The “microbiome” is not a myth – the populations of bacteria in your gut, good and bad, are absolutely integral and essential to overall health and wellness and are inexplicably linked to important bodily processes. How you sleep, how you eat, how you digest, and how you respond to infection are all things that can both be impacted by the gut biome and also impact the gut biome itself. Infections, stressors, or sleep schedules can all impact the diversity and species of bacteria in your gut ecosystem.
Until fairly recently, bacteria were always perceived as inherently “bad” and that sanitation or elimination of bacteria was essential to health. As we discover more about the ecosystem of the gut and the impact of antibiotics and diet, we are starting to realize the absolute importance of gut flora as one of the pillars of being healthy.
How to Easily Restore Gut Microbiome After Antibiotics, High-Stress, or Poor Dietary Choices
Not everyone has a poor digestive system or flora by choice – many have sleeping issues, high-stress jobs or home environments, or have been stricken by poverty and cemented into a lifestyle that features unhealthy dietary choices or things that may impact the digestive system (NSAIDs, processed food, alcohol, cigarettes). However, it is a choice to take action to remedy the root causes of digestive distress—be it by short-term antibiotics or long-term lifestyle & environmental factors.
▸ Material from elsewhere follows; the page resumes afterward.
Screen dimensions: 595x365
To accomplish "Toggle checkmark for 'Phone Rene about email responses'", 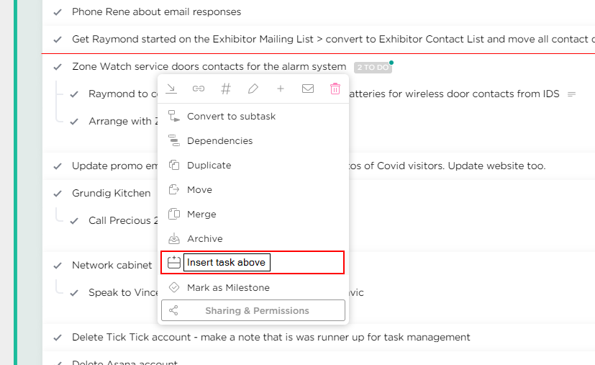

The most plain-and-simple way to restore gut health and improve overall markers of health is through a fiber-rich, nutrient-rich diet that is primarily plant-based and whole food based.
1. Avoid processed foods, refined foods, sugars, and low-fiber foods. Instead, look to prioritize vegetables, nuts and seeds, legumes, whole grains, fruit, and seafood. The evidence is clear that a highly processed and refined diet is not only terrible for overall health but especially for the gut bacteria in your digestive ecosystem. Sugar and refined foods can help feed bad or pathogenic bacteria while depleting us of the stuff that fuels good bacteria (fiber – both soluble and insoluble). This can not only lead to chronic low-grade inflammation in the body but also put you at risk of metabolic and cardiovascular disorders later in life.
2. Fermented foods. Consume more fermented foods, which will provide numerous bioactive effects, and are more beneficial than consuming a singular strain of probiotic bacteria in the form of a capsule. These include things like sauerkraut, kimchi, and kefir. But not all fermented foods contain live bacteria that are beneficial for the gut.
Depending on what the actual food is, types of bacteria, mold, or yeast will naturally bring about the fermentation process. However, if these foods are then pasteurized, the active microbes and live bacteria are destroyed. When shopping, look for sauerkraut or kimchi that is refrigerated and in a glass jar, rather than those sitting on a grocery store shelf, as anything shelf stable or canned has been pasteurized. You can also opt for kefir or yogurt that specifically mentions “live cultures” in the ingredient list.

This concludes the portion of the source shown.